YOUR TASK – Output, exactly and alone, the lines from the one containing "Screen dimensions: 1024x640" through the last line of the material below, both ends included.

□ □ □ □ □ □ □

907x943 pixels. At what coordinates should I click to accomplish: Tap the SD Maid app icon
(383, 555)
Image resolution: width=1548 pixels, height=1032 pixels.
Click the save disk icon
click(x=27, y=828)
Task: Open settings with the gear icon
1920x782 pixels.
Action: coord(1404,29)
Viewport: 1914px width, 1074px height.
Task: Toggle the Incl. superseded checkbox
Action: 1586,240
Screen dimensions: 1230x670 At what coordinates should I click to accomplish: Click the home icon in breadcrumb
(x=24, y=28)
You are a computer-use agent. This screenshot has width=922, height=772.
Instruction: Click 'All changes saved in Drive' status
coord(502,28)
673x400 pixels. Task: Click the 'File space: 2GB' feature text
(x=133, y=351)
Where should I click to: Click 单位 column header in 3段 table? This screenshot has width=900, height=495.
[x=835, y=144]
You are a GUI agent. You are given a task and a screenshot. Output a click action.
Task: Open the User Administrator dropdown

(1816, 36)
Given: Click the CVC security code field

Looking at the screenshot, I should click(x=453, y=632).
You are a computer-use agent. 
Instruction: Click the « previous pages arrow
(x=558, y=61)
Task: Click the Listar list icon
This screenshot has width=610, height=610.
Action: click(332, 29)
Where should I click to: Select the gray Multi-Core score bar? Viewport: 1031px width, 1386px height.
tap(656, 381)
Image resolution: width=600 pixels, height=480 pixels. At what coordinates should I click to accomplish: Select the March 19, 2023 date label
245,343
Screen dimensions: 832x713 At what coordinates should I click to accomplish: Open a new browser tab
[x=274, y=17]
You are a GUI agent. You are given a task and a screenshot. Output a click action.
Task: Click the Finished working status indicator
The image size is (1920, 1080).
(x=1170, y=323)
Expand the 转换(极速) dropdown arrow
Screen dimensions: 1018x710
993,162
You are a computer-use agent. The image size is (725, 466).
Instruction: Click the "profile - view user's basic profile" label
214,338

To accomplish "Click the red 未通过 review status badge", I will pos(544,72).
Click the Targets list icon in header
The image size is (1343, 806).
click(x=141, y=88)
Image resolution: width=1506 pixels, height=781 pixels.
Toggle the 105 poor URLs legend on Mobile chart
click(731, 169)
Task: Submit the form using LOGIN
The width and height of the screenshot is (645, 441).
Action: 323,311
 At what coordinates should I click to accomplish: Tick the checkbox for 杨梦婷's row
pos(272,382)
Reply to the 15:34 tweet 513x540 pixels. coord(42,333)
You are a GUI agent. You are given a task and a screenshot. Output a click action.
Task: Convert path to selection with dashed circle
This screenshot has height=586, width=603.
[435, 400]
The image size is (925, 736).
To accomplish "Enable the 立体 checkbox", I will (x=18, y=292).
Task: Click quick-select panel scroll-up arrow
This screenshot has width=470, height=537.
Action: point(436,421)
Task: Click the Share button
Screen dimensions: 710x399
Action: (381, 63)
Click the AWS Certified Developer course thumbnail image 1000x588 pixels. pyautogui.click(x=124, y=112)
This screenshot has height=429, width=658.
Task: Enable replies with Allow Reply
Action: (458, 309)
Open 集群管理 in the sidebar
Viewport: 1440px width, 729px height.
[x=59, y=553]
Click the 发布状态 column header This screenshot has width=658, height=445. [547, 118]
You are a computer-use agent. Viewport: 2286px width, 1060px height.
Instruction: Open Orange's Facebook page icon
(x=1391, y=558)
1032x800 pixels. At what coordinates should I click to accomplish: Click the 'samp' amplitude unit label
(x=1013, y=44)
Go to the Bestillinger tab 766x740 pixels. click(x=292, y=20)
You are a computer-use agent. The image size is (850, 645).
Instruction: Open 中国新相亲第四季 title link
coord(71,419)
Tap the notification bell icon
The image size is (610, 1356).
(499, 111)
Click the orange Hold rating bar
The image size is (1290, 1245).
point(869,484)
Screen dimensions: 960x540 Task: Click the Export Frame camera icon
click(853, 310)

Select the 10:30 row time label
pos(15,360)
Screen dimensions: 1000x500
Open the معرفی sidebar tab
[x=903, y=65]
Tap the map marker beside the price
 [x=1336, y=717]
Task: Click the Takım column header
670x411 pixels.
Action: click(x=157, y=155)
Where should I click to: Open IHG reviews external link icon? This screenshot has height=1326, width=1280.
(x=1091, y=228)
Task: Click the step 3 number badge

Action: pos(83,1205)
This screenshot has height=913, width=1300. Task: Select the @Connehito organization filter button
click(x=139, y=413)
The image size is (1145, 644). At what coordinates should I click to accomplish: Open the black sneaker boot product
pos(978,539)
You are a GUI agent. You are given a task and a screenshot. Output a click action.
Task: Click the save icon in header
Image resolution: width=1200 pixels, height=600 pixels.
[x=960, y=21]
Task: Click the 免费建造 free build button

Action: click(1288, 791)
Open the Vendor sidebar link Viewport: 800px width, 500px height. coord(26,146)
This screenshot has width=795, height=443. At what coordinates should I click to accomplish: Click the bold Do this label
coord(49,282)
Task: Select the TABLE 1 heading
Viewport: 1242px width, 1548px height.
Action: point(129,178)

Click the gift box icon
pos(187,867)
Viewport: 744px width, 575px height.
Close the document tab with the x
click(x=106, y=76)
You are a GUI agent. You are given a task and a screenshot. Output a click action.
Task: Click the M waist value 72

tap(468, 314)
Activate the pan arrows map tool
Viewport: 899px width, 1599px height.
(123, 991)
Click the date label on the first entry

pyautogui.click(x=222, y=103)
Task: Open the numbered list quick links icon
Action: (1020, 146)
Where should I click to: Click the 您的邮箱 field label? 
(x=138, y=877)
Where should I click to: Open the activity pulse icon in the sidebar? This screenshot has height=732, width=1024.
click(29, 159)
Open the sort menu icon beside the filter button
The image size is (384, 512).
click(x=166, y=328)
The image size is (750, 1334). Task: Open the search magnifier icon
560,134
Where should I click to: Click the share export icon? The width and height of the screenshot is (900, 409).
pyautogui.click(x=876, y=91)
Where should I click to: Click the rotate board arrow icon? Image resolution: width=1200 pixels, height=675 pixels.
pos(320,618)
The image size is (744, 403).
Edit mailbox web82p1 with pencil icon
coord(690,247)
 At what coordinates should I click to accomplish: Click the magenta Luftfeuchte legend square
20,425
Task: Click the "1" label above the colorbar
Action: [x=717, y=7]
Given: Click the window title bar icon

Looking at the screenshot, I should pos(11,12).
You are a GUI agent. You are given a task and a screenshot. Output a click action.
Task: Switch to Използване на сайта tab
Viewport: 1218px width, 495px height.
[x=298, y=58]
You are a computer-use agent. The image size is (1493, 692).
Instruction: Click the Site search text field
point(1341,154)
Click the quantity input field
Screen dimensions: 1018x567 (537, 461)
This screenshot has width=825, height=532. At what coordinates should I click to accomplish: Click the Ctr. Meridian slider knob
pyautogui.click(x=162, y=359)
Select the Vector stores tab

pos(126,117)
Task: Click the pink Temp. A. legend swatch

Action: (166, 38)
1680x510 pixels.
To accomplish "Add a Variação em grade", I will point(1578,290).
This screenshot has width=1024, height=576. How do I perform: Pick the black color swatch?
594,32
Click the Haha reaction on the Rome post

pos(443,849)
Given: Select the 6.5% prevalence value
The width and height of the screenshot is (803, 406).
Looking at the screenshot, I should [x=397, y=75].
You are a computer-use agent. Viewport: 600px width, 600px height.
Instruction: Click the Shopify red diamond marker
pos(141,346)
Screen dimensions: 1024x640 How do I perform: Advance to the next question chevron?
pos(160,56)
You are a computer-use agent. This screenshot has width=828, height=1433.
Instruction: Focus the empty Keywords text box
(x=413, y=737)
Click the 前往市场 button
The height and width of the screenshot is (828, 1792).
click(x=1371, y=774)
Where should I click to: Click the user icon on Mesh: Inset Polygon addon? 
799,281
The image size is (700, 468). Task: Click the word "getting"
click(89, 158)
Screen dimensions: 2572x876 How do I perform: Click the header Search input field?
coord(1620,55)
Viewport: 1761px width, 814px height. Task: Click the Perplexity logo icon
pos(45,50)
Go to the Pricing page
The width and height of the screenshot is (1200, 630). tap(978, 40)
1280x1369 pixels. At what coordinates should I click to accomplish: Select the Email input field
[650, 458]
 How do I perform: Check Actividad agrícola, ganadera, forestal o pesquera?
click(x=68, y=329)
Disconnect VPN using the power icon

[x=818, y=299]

□ □ □ □ □ □ □

RESPONSE FOR THIS EXERCISE –
Screen dimensions: 1024x640 How do I perform: Advance to the next question chevron?
pos(160,56)
You are a computer-use agent. This screenshot has width=828, height=1433.
Instruction: Focus the empty Keywords text box
(x=413, y=737)
Click the 前往市场 button
The height and width of the screenshot is (828, 1792).
click(x=1371, y=774)
Where should I click to: Click the user icon on Mesh: Inset Polygon addon? 
799,281
The image size is (700, 468). Task: Click the word "getting"
click(89, 158)
Screen dimensions: 2572x876 How do I perform: Click the header Search input field?
coord(1620,55)
Viewport: 1761px width, 814px height. Task: Click the Perplexity logo icon
pos(45,50)
Go to the Pricing page
The width and height of the screenshot is (1200, 630). tap(978, 40)
1280x1369 pixels. At what coordinates should I click to accomplish: Select the Email input field
[650, 458]
 How do I perform: Check Actividad agrícola, ganadera, forestal o pesquera?
click(x=68, y=329)
Disconnect VPN using the power icon

[x=818, y=299]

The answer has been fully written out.